Who is Michael Burry and why should anyone care about what he says? He is the investor who predicted and bet against the housing bubble that led to the subprime crisis in 2008 and has been immortalized by the actor Christian Bale in the movie ‘Big Short’ about the events.
The other day, I got a WhatsApp message from a family member about Michael Burry deleting his Twitter account after having received a visit from the Securities & Exchange Commission (SEC). Dr Burry, as he wants to be called (he is a medical doctor), has been very harsh about the stock market. He has been using his Twitter account to issue warnings about some specific stocks, as well as the crazy evolutions of Bitcoins, SPACs, future of inflation and the broader stock market.

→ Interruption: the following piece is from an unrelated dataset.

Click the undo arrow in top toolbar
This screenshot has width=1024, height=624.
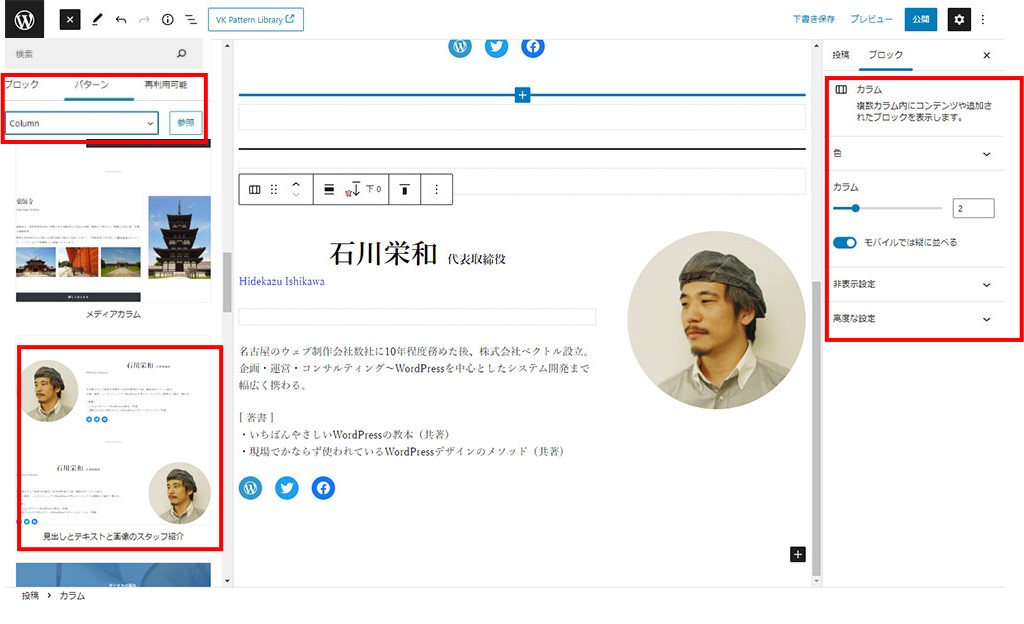[120, 19]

Among his warnings has been that these assets have been "driven by speculative fervor to insane heights from which the fall will be dramatic and painful."

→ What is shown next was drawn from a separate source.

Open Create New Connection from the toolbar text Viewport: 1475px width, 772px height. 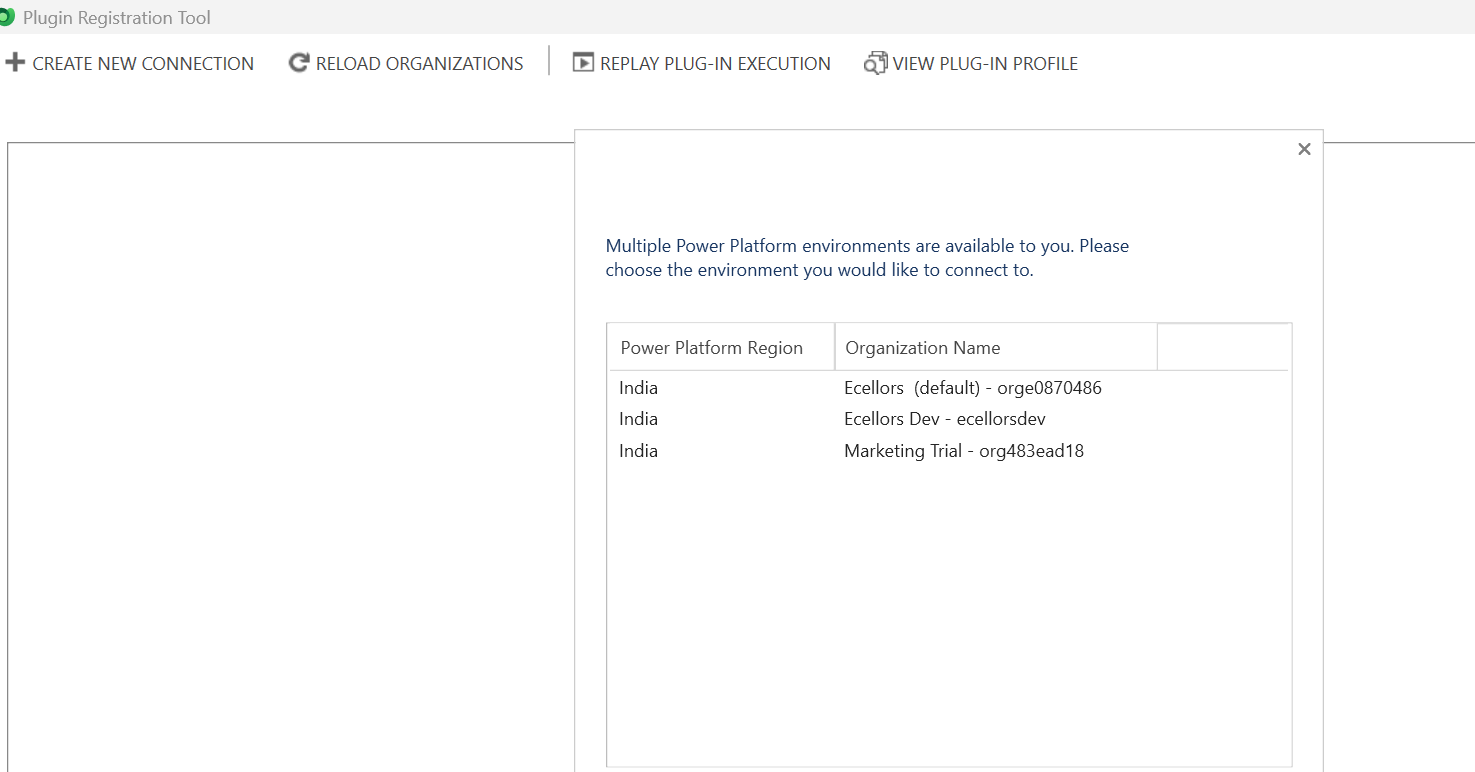pos(143,64)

But why am I bringing this up? Well, for one I find it bizarre, and no-one has yet explained why the SEC visited him. After all, he is doing what countless investors and funds do and no-one visits them. Second, his warnings must be taken seriously because it looks like the world has gone mad and that greed has double trumped (and not TRUMPed) reason:
Central banks print money to cover expenditures and hope that inflation will not abound so that interest rates will be kept low - because if the interest rates increase, most countries, even the rich ones, will have extreme difficulty paying their debts’ service/interest fees - But low rates and excess cash is pushing investors and wealthy people, whose desire for wealth has no limits, to invest in stocks (and not bonds), exotic “gismos” such as SPAC s & cryptos, and …. Housing. Then housing prices skyrocket making them unaffordable for a large portion of the population. And …. The central banks are fine with this, because in most economies the increase in housing prices are not included in the inflation basket (neither are stock prices and crypto prices). So in effect, the economic policy has transferred inflation to housing, which is a fundamental human need and that does not show up in official inflation rates (the numbers that are fed to the people).
But how long before that trickles down to other goods, or drive a larger and larger portion of population to precarity in lodging? Or if you adjust this by increasing interest rates, you increase the debt servicing burden massively.
There is an expression in French (Fuite en avant) which means “escape forward” referring to the situation where you have a problem, and instead of solving it you just keep running forward to escape it. but most often you fall over the edge.